The pipeline is built using Nextflow and processes data using the following steps:

Expression Atlas

Output files
  • expressionatlas/
    • List of accessions found when querying Expression Atlas: accessions.txt.
    • A list of count datasets and experimental designs download from Expression Atlas. Normalized datasets have the normalized.csv while not normalized datasets have the raw.csv extension.

Deseq2

Output files
  • normalization/deseq2/
    • List of newly normalized datasets

EdgeR

Output files
  • normalization/edger/
    • List of newly normalized datasets

GProfiler IDMapping

Output files
  • idmapping/
    • Count datasets whose gene IDs have been mapped to Ensembl IDs (suffix renamed.csv).
    • Correspondencies between original gene IDs and Ensembl IDs (suffix mapping.json.)

Variation coefficient

Output files
  • variation_coefficients/
    • An ordered list from the most stable (first line) to the least stable gene in variation_coefficients.csv.
    • All normalized counts (for each gene and each sample) in all_normalized_counts.csv.

Pipeline information

Output files
  • pipeline_info/
    • Reports generated by Nextflow: execution_report.html, execution_timeline.html, execution_trace.txt and pipeline_dag.dot/pipeline_dag.svg.
    • Reports generated by the pipeline: pipeline_report.html, pipeline_report.txt and software_versions.yml.

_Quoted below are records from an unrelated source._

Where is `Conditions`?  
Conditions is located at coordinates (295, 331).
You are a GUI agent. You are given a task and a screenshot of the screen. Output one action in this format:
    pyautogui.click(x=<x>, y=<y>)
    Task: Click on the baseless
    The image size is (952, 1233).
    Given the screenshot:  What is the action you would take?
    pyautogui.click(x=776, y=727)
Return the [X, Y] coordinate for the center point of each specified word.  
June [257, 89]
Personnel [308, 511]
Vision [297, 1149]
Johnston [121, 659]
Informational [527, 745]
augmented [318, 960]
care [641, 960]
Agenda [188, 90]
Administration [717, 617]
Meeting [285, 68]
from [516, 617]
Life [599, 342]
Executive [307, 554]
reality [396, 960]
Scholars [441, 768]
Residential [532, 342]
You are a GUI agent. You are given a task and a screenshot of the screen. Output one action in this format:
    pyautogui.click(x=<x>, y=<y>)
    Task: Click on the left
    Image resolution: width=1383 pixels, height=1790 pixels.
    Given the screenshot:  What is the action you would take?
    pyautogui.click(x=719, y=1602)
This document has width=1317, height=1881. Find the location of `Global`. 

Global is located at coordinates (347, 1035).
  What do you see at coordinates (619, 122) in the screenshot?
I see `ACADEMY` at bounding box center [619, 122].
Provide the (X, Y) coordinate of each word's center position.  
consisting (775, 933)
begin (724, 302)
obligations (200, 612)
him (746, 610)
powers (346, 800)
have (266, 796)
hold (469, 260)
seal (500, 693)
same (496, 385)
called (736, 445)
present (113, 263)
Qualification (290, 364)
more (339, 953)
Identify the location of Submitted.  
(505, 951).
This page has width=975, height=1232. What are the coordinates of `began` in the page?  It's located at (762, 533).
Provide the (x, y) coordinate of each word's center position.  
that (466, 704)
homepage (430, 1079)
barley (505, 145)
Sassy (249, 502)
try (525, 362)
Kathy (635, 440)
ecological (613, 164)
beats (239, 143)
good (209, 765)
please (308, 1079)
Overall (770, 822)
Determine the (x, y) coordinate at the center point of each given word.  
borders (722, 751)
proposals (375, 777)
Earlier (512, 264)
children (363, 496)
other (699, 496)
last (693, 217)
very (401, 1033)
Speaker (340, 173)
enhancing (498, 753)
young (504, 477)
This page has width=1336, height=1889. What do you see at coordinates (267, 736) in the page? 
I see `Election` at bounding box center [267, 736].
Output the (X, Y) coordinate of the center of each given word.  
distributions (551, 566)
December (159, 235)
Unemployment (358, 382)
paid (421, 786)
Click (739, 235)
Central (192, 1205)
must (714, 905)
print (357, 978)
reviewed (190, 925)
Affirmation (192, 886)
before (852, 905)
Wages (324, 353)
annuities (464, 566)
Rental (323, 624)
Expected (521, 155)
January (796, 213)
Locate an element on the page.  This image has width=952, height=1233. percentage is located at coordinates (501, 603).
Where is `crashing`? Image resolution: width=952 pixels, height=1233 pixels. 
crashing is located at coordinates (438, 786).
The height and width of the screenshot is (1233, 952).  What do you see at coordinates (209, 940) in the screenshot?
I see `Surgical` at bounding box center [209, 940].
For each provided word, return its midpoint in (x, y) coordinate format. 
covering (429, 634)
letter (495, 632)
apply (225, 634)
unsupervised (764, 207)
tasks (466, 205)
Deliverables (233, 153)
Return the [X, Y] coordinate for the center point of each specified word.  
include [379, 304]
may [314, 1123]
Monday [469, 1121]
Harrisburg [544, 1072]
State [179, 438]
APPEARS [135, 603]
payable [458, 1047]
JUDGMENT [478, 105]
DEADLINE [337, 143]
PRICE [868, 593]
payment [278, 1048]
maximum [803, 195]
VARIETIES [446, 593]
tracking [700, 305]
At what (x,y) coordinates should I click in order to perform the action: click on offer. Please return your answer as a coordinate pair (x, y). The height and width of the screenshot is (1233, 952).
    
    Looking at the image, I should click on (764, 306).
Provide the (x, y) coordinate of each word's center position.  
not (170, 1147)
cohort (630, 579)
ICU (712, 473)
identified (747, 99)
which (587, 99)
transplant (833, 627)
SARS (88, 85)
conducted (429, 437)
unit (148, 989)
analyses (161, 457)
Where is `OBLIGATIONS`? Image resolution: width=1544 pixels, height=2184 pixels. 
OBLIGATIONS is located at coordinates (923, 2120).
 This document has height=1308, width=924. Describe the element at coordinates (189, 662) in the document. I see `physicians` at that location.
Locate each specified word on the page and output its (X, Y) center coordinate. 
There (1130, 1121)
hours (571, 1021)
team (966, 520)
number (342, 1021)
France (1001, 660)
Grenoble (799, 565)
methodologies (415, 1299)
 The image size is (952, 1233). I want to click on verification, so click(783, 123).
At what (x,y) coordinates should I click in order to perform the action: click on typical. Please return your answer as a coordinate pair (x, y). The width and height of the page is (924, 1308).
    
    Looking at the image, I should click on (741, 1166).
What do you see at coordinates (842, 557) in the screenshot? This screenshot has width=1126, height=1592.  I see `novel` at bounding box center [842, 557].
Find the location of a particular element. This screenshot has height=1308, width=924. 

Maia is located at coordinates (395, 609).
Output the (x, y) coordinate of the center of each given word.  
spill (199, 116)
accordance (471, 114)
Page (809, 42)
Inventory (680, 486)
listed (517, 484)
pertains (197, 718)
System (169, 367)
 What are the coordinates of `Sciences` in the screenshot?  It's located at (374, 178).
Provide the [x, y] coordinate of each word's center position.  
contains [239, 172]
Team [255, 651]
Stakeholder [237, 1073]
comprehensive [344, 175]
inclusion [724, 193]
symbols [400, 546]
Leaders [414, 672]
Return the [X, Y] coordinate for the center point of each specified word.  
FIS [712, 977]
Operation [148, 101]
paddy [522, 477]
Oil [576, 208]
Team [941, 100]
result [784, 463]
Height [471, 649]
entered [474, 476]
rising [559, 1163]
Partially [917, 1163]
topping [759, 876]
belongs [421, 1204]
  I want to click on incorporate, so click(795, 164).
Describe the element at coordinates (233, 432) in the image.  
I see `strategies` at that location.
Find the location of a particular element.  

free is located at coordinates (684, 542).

The pipeline_report* files will only be present if the --email / --email_on_fail parameter’s are used when running the pipeline.
    • Parameters used by the pipeline run: params.json.

Nextflow provides excellent functionality for generating various reports relevant to the running and execution of the pipeline. This will allow you to troubleshoot errors with the running of the pipeline, and also provide you with other information such as launch commands, run times and resource usage.